Chapter 300: [4.118] Appendix C: Do Not Make Me Regret This
Around ten o’clock that night, after Iris had retreated to her room with Gerald and her sketchbook, I sat on the couch surrounded by Vivienne’s documents and realized something uncomfortable.
I had no idea what I was going to say to Camille Valentine.
Not the broad strokes. Those were obvious enough. Stand my ground, don’t flinch, don’t let her smell weakness. Basic survival tactics I’d learned from years of bartending for Manhattan’s wealthy and entitled. Rich people operated on the same principles as territorial animals. Show fear and they go for the throat. Meet their eyes and sometimes they decide you’re not worth the effort.
But Camille Valentine wasn’t some drunk finance bro trying to impress his date at the Velvet Room. She ran a multinational empire with the same warmth and compassion of a glacier calving into the Arctic. Vivienne’s notes described a woman who viewed conversations as chess matches and human relationships as transactions with negotiable terms. The kind of person who could smile while dismantling your entire life, then ask if you wanted cream with your coffee.
I read through Vivienne’s psychological profile for the third time.
Subject defaults to authority-based pressure when initial rapport fails. Responds to emotional vulnerability with suspicion. Interprets kindness as manipulation. Respects competence but resents being challenged by those she considers subordinate. Primary motivator: control. Secondary motivator: legacy preservation. Tertiary motivator (unconfirmed, personal observation): fear of losing relevance to her own children.
Vivienne had written that last part in smaller font, as though she was ashamed of the observation. Or afraid of it.
My phone rang. Not a text. An actual call.
Felix Beaumont’s name filled the screen.
"Talk to me."
"Angelo. My man. My guy. My favorite disaster in human form." Felix’s voice carried the particular energy of someone who’d consumed too much sugar and not enough sleep. "I have been sitting on this for four hours because Harlow told me not to call you, but I physically cannot contain myself any longer and if I don’t tell someone I’m going to rupture something internal."
"Felix."
"The Valentine sisters all want to date you."
I closed my eyes. "Who told you."
"Nobody told me! I have EYES, Isaiah. I’ve had eyes for four years and they’ve been pointing at you this entire time. You showed up to the festival with four matching girls in matching costumes who all looked at you like you were the last slice of pizza on earth and they hadn’t eaten in six days." He paused for breath, which was generous of him. "Also Harlow told me."
"Of course she did."
"She swore me to secrecy on pain of death and also on pain of losing my waffle privileges, which are apparently a real thing that exists in the Valentine household. I respect the threat. Waffles are sacred." Felix inhaled. "But Isaiah. ISAIAH. How. How did you. Four. FOUR of them. The same face four times and they all want YOU."
"Felix, I’m trying to prepare for a meeting that will probably determine whether I continue to have a functioning life, so if you could save the interrogation for literally any other moment in human history, that would be great."
"A meeting with who?"
"Their mother."
The line went dead silent. In four years of friendship, I had never heard Felix Beaumont produce silence voluntarily. The boy communicated through noise the way fish communicated through water. It was his natural medium.
"Felix?"
"I’m processing. Give me a second." A pause. "Camille Valentine. THE Camille Valentine. The woman who made a Fortune 500 CEO cry during a shareholder meeting. The woman who fired her own cousin on Christmas Eve. THAT Camille Valentine."
"That’s the one."
"And you’re going to sit across from this woman and tell her that you’re dating her four identical daughters simultaneously."

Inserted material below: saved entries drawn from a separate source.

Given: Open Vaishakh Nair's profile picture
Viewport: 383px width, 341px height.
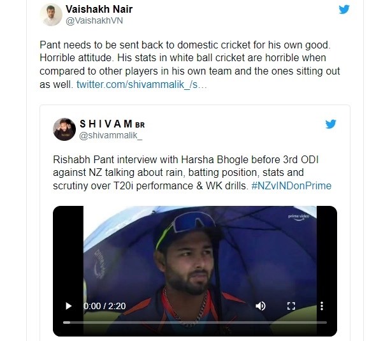Looking at the screenshot, I should click(51, 15).
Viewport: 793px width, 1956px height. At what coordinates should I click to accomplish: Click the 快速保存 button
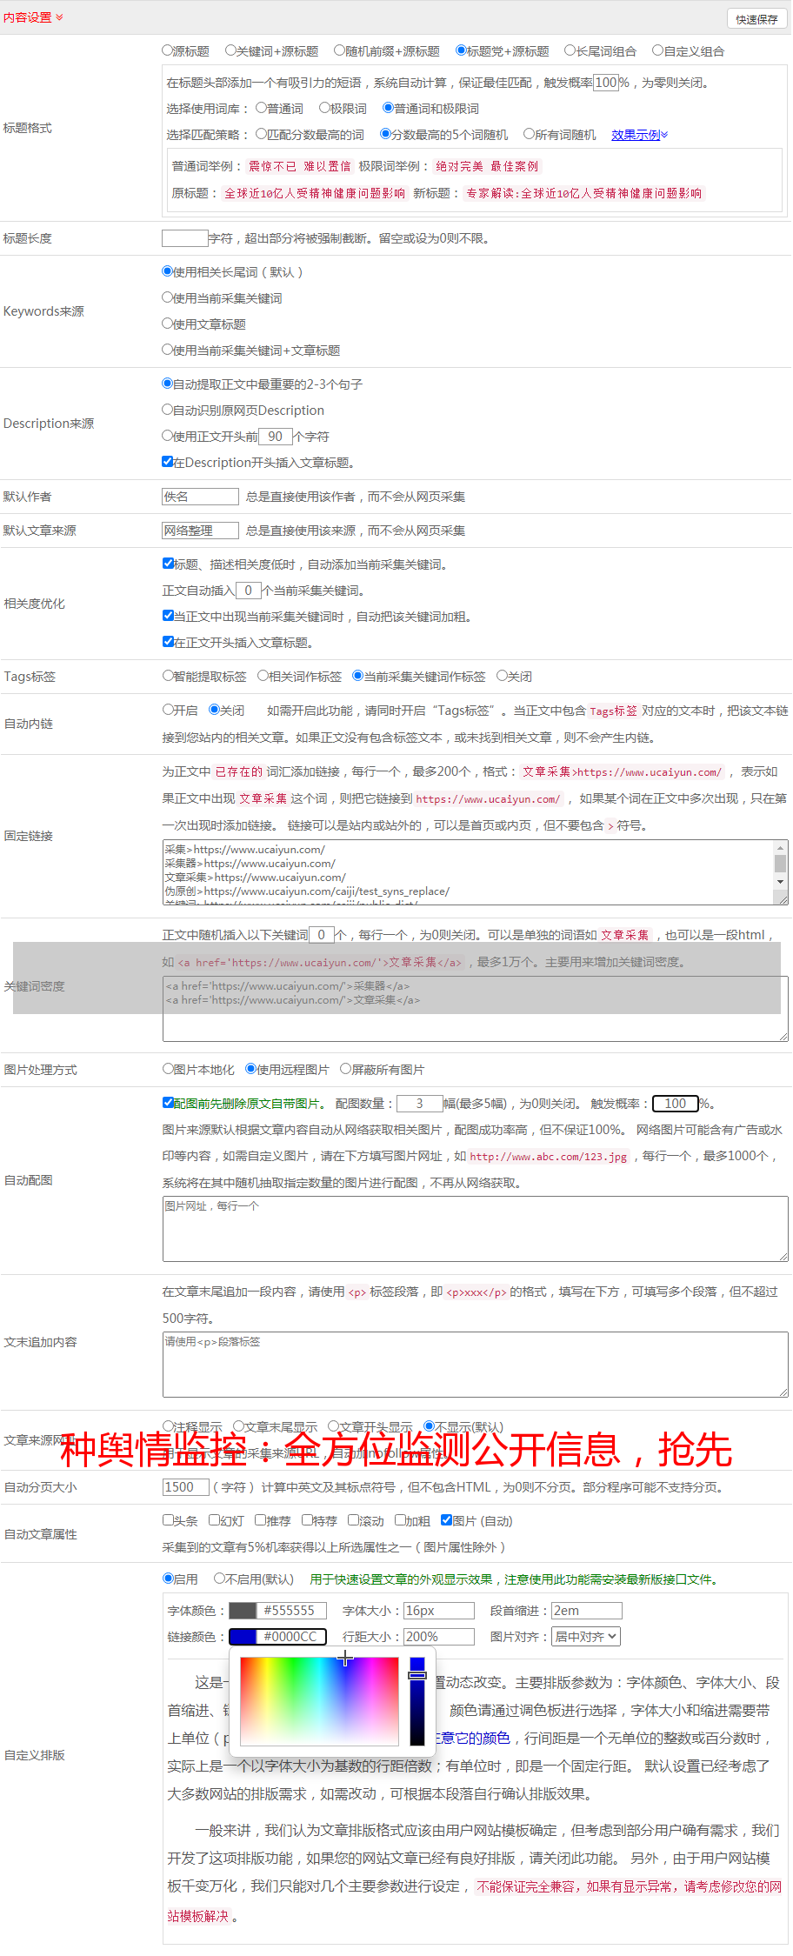click(756, 19)
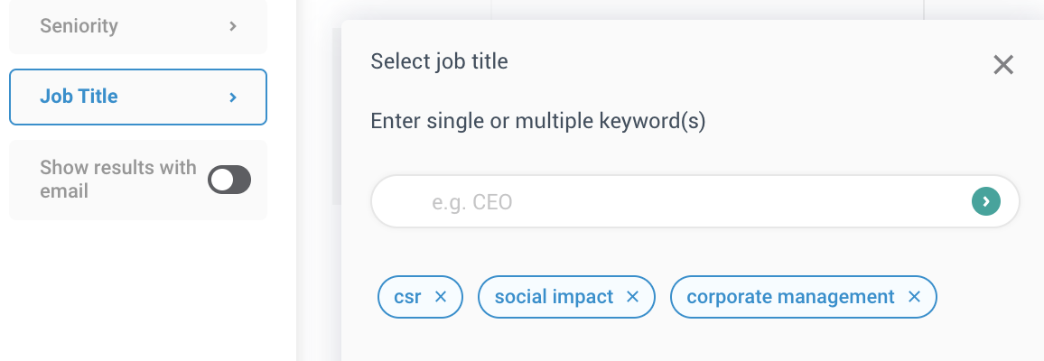Close the Select job title panel
The image size is (1044, 361).
click(1002, 64)
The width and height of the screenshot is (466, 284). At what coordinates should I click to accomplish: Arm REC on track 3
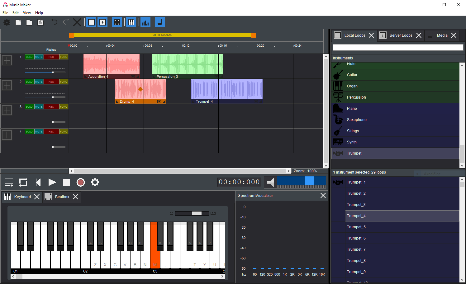click(51, 107)
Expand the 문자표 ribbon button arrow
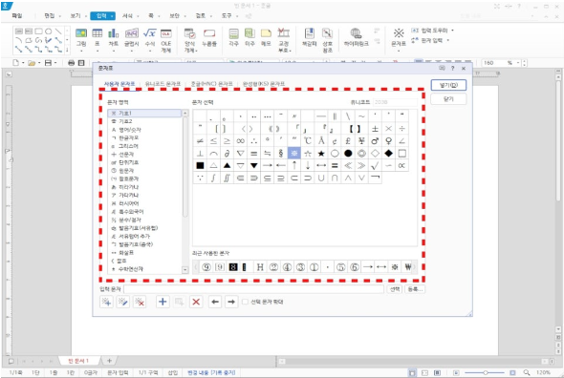Viewport: 564px width, 378px height. tap(399, 51)
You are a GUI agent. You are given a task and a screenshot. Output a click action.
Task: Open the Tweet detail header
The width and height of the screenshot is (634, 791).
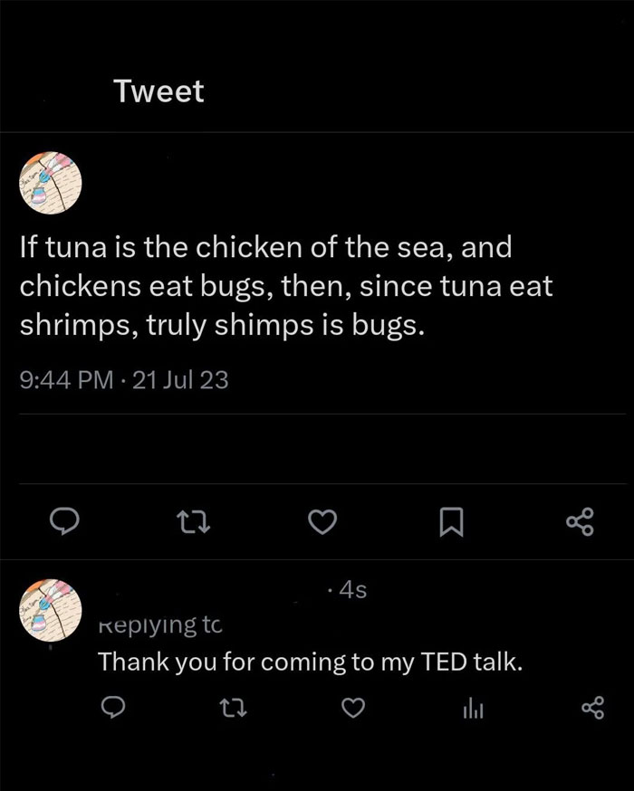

"I’m going to sit across from her and tell her that her daughters chose to date me. There’s a difference."
"Is there? Is there really a difference when the woman across the table could buy your entire neighborhood and convert it into a parking garage?" Felix made a noise somewhere between a laugh and a whimper. "You’re either the bravest person I’ve ever met or the stupidest person who has ever lived, and I genuinely cannot determine which."
"Both, probably."
"Yeah." He laughed for real this time, the warm sound of someone who actually cared about me and was terrified on my behalf. "Yeah, probably both. Listen, if you need backup, I know people. My father has lawyers. Good ones. The kind that eat other lawyers for breakfast and use their bones as toothpicks."
"I appreciate that."
"I’m serious, Angelo. You’re my best friend. You’ve been my best friend since freshman year when you let me copy your physics homework and then yelled at me for copying it wrong. If that woman tries to hurt you, I will personally drive my Range Rover through her office window."
"Please don’t."
"I’ll think about it. No promises." A beat. "Also, can I ask a question?"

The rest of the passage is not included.